Les allergies à la pénicilline ne sont pas rares dans les dossiers des patients. Cependant, on sait qu'elle sont bien plus rares que cela. Une étude a recherché chez des patients hospitalisés se disant allergique le nombre d'allergies réelles confirmées par des tests. Sur les 252 patients testés, 90,5% n'avaient en fait pas d'allergie à la pénicilline!

C'est au tour du BMJ de parler d'allergie médicamenteuse. L'article est assez concordant avec celui du JAMA. En effet, la réexposition est suggérée dès que "l'allergie ressemble plutôt à un effet secondaire" du traitement (diarrhée sous antibiotiques, constipation sous opioïdes...), auquel cas, la réintroduction doit être simplement faite à dose plus faible. Voici l'algorithme que les auteurs proposent :



Concernant les allergies à la pénicilline, dont j'avais déjà parlé il y a peu,  un nouvel article du JAMA revient sur ce qu'il faut considérer comme une allergie. Ainsi, ne devraient pas être considérées comme allergies, les prurit sans éruption, les sensation de gorge qui gratte sans oedème et les sensations digestives modérées comme les nausées. Ces sensations ne devraient pas contre-indiquer la prise de pénicilline. Un résumé des conduites à tenir dans le tableau suivant:


En complément des autres billets parlant de l'allergie à la pénicilline (ici), un article donne des pistes pour essayer d'établir un antécédent d'allergie réel grâce à quelques questions:


Parlons encore d'allergie à la pénicilline (cf les fois précédentes ici), mais à chaque fois, je trouve que les articles sont mieux. Cet article du JAMA internal medicine a permis de développer un score "PEN-FAST" évaluant le risque d'allergie. Ce score simple sur 5 points est établi avec seuil de positivité placé à 3 points ou plus. Ainsi, le score a une sensibilité de 71%, une spécificité de 79%, VPP de 25% et VPN de 96%. Il permet ainsi d'exclure facilement une allergie si le score est faible.

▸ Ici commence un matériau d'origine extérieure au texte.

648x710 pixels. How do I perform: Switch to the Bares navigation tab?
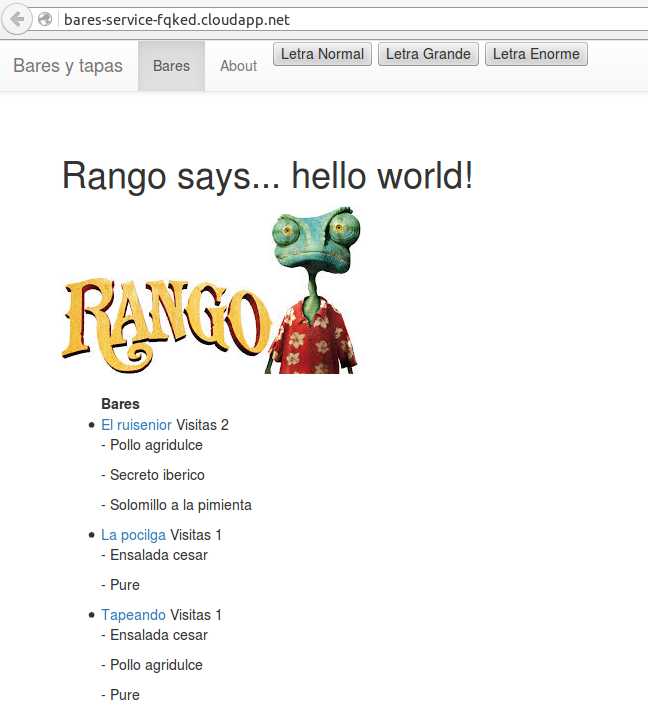pos(171,66)
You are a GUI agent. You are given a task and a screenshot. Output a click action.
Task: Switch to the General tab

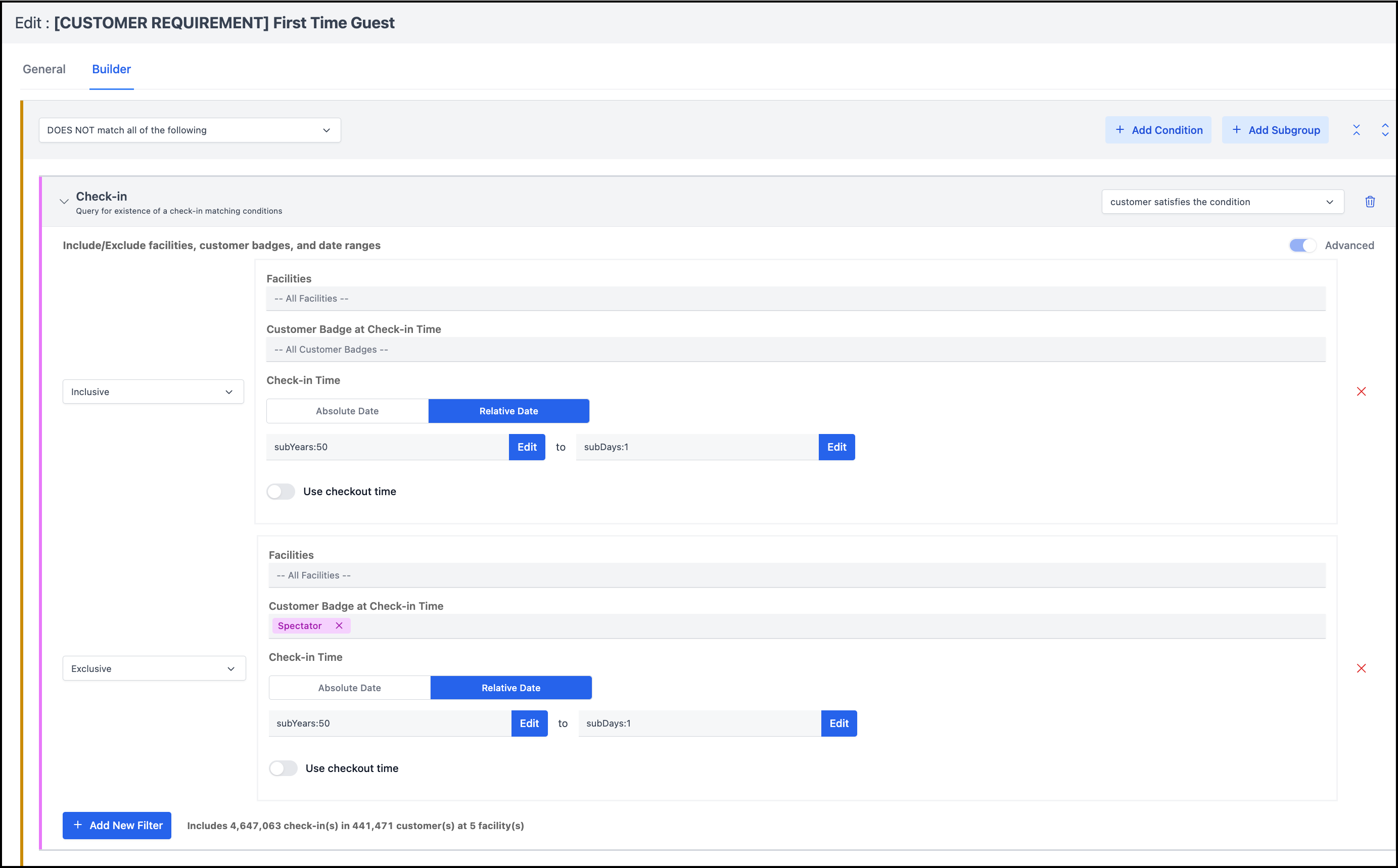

Un état des lieux des allergies à la pénicilline en médecine de ville a retrouvé que 2% des patients disent avoir une allergie. Dans 11% des cas, l'allergie n'avait pas été retenue. Dans la plupart des cas, l'allergie était néanmoins incertaine. Compte tenue de l'évolution des résistances en villes, il semble important d'avoir de confirmer les réactions allergiques aux antibiotiques et de tenir a jour les dossier médicaux des patients.


Allergies alimentaires

Allergies alimentaires, diversification

2019: La société canadienne de pédiatrie a publié des recommandations sur la diversification et le risque allergique. C'est simple, pour les aliments contenant des arachides, et les autres allergènes (oeuf, noix, poisson, lait de vache...), il est conseillé de les introduire à environ 6 mois, mais pas avant 4 mois, et d'exposer l'enfant régulièrement, tout en poursuivant un allaitement maternel jusqu'à 2 ans s'il est toujours en cours.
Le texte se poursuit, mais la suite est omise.